De facto, e atendendo ao teor da referida Decisão Arbitral n.º 137/2022-T, a Administração tributária não poderá exigir o cumprimento de requisitos que não estão previstos na lei.
Neste âmbito, e atendendo também à primeira Decisão Arbitral n.º 404/2022-T, cumpre apontar a relevância do RJRU, quando, expressamente, determina, como efeito da delimitação de uma ARU, a concessão “(…) aos proprietários e titulares de outros direitos, ónus e encargos sobre os edifícios ou frações nela compreendidos o direito de acesso aos apoios e incentivos fiscais e financeiros à reabilitação urbana, nos termos estabelecidos na legislação aplicável (…)”.

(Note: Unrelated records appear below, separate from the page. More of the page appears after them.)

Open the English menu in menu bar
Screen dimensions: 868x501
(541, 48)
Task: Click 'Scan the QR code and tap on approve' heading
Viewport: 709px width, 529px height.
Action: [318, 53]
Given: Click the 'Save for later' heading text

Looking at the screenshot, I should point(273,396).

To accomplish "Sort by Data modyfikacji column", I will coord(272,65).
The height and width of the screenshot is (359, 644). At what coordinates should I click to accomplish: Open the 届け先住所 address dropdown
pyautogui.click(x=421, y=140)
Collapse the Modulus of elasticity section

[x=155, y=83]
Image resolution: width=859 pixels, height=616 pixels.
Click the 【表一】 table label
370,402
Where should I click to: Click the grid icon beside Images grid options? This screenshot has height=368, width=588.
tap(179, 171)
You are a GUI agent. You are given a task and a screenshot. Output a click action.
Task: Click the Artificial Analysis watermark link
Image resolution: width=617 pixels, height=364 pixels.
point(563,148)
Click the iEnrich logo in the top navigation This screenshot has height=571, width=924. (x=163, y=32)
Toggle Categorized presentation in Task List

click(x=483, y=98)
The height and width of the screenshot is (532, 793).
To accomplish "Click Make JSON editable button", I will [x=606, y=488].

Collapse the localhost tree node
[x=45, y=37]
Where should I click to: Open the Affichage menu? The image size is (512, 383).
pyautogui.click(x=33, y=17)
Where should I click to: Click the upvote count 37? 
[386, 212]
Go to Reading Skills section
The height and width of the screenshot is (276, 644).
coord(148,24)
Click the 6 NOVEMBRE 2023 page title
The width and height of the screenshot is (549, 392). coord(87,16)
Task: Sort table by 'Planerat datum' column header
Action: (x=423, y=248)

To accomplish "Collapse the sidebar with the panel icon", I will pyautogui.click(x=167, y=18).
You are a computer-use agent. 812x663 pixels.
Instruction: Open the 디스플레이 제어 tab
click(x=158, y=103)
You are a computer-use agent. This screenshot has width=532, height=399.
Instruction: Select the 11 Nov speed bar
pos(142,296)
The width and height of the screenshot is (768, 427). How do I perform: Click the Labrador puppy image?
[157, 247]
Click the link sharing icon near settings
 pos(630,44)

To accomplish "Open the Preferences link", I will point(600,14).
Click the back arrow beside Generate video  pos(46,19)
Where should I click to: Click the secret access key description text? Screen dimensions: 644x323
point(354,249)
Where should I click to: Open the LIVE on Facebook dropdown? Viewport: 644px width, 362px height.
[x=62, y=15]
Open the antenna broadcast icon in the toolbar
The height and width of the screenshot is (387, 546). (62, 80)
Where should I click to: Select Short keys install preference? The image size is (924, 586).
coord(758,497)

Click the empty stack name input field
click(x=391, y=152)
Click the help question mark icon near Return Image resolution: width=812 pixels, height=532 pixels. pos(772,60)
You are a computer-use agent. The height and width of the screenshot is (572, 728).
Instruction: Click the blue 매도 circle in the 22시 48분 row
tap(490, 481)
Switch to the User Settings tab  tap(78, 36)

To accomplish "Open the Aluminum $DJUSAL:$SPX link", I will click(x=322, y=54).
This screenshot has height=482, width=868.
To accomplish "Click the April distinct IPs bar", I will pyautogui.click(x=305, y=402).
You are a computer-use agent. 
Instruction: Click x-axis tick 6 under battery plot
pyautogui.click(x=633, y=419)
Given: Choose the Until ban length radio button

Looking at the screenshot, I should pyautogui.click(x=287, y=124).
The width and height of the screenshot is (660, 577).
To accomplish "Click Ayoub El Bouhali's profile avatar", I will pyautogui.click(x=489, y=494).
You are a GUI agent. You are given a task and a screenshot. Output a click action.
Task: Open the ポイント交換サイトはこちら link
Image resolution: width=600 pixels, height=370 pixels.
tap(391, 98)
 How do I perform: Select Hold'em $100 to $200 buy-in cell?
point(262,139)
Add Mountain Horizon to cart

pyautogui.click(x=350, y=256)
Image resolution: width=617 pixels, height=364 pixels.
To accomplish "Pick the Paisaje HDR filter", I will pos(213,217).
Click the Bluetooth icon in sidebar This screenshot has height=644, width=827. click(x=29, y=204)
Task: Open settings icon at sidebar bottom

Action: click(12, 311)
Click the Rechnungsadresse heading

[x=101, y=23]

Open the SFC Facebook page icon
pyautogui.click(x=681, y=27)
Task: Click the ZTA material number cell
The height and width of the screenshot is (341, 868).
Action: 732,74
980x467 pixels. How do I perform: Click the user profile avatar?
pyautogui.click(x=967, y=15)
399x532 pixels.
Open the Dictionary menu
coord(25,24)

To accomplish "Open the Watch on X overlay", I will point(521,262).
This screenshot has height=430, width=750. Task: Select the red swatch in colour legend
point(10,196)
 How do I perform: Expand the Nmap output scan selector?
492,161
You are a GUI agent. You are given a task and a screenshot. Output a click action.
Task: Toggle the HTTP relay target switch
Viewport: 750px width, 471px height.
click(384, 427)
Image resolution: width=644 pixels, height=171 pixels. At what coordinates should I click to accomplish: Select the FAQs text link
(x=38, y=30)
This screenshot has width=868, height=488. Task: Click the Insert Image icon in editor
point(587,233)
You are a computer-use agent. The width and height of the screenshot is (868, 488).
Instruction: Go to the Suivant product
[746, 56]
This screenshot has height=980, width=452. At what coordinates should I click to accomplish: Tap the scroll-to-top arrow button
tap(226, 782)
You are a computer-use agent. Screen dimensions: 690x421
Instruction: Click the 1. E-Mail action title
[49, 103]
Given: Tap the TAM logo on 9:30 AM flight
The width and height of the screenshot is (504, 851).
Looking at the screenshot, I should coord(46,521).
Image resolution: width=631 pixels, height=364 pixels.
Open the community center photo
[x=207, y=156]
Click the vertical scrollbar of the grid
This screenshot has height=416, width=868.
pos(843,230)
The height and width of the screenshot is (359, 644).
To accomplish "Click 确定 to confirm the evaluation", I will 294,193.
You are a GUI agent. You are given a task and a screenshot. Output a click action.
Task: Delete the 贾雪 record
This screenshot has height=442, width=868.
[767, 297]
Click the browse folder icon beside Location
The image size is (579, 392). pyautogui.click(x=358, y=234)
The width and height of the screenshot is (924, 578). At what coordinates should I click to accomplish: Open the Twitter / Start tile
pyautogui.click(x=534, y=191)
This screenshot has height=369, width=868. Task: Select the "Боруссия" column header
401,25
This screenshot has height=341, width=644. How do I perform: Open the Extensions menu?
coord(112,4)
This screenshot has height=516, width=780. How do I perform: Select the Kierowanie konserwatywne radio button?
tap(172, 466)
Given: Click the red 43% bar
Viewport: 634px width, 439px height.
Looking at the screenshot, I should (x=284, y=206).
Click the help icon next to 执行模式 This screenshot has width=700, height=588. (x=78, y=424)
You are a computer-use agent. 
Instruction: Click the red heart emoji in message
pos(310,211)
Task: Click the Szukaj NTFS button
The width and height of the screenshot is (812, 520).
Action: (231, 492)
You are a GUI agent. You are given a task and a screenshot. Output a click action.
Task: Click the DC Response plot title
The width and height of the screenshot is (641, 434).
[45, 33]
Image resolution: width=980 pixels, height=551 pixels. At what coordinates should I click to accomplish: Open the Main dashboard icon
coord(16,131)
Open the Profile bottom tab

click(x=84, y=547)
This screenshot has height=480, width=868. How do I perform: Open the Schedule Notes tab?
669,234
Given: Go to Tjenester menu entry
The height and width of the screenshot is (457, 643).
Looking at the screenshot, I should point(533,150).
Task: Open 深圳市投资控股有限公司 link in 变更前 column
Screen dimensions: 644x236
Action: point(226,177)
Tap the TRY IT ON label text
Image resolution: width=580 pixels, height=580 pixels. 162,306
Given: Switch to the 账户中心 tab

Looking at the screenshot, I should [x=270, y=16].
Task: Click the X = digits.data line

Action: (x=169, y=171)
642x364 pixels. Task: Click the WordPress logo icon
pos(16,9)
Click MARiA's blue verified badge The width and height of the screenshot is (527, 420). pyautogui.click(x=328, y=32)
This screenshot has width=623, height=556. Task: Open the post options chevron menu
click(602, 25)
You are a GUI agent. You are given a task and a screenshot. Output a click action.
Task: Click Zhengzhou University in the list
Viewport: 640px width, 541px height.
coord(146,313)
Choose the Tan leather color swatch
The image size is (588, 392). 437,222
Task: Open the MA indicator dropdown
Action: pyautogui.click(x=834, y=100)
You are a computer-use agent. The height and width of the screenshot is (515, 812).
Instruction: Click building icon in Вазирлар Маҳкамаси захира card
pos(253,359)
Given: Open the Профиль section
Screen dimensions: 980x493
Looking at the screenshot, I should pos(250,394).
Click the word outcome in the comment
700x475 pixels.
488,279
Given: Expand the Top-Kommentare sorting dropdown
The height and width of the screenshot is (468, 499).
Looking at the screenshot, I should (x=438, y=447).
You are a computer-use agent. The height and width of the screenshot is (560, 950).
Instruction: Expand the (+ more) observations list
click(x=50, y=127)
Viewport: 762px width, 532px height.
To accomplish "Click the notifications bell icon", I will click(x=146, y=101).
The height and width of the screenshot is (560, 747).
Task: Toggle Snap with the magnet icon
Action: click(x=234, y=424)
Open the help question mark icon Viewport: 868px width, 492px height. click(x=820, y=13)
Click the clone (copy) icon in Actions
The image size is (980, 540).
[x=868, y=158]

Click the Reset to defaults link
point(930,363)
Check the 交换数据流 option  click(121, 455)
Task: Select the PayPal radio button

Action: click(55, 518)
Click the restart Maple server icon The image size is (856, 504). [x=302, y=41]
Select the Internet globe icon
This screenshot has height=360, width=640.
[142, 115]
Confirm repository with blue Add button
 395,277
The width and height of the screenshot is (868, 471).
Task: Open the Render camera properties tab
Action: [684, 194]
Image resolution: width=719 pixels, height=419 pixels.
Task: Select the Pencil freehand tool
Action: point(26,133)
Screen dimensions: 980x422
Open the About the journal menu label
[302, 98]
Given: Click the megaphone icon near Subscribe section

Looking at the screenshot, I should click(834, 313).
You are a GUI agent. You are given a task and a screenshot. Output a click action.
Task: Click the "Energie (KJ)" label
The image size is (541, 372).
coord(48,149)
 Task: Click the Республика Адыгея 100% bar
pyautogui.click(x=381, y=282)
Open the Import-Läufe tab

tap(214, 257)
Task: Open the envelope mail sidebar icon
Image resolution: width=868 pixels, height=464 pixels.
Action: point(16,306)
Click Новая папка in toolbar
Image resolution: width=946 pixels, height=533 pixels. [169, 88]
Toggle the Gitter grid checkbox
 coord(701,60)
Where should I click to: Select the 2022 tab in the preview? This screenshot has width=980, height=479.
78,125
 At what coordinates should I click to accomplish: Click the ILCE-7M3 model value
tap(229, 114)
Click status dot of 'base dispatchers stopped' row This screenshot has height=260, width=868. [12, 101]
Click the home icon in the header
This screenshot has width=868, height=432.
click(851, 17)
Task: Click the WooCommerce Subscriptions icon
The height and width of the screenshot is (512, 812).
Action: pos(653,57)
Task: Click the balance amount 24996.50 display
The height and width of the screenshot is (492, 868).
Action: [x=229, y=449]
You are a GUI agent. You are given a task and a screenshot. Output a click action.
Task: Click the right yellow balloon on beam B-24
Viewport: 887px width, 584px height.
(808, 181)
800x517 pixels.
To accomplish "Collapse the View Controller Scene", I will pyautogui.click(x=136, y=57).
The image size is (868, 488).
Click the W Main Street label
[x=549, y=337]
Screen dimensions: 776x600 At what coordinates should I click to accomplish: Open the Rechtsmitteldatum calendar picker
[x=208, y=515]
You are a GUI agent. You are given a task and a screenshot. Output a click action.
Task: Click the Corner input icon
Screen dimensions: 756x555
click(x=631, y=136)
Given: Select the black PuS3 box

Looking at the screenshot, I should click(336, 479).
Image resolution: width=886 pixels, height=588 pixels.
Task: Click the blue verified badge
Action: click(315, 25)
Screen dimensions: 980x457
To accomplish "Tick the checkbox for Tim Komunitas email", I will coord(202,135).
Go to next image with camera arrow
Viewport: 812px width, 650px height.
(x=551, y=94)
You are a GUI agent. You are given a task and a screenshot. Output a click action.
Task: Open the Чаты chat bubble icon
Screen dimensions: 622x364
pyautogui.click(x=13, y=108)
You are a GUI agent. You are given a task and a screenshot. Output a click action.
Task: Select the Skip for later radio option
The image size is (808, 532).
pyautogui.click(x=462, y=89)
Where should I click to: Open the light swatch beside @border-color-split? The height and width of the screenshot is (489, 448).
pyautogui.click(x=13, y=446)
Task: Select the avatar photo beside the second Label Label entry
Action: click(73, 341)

Neste sentido, também a doutrina concebe, à partida, que as empreitadas de reabilitação urbana sejam incluídas na lista dos bens e serviços sujeitos à taxa reduzida de IVA, desde que, entre outros requisitos, se trate de “empreitadas de reabilitação urbana realizadas em imóveis ou em espaços públicos localizados em áreas de reabilitação urbana (áreas críticas de recuperação e reconversão urbanística, zonas de intervenção das sociedades de reabilitação urbana e outras) delimitadas nos tempos legais, ou [sublinhado nosso] no âmbito de operações de requalificação e reabilitação de reconhecido interesse público nacional”.
Existem, assim, atualmente e em conclusão, duas Decisões Arbitrais que coincidem no entendimento relativo à adoção do conceito amplo de reabilitação urbana em sede da aplicação da taxa reduzida de IVA.
Não obstante, consideramos que subsiste ainda uma aparente contradição nas Decisões Arbitrais, relativamente à necessidade de aprovação de ORU, para efeitos da aplicação da taxa reduzida de IVA às empreitadas de reabilitação urbana, implicando alguma incerteza, indesejável, junto dos contribuintes e da própria Administração tributária.
Assim sendo, e muito embora entendamos que o conceito de ORU não foi o considerado pelo legislador na verba 2.23 da Lista I anexa ao Código do IVA, para efeitos de determinação da taxa reduzida de IVA, essa dúvida deveria ser esclarecida, em definitivo, pelo próprio legislador, porventura com efeitos interpretativos (e, assim, retroativos).
A este respeito, o legislador propõe, no âmbito da Proposta de Lei PL 64/XXIII/2023, de 03 de março de 2023, a revogação da atual verba 2.23 da Lista I anexa ao Código do IVA e, bem assim, a consagração de uma nova verba com referência a “empreitadas de reabilitação de edifícios”, ao invés de “empreitadas de reabilitação urbana”.
Entendemos, por isso, que esta poderá ser uma alteração relevante no que respeita ao tema da reabilitação urbana, cumprindo acompanhar os seus ulteriores desenvolvimentos.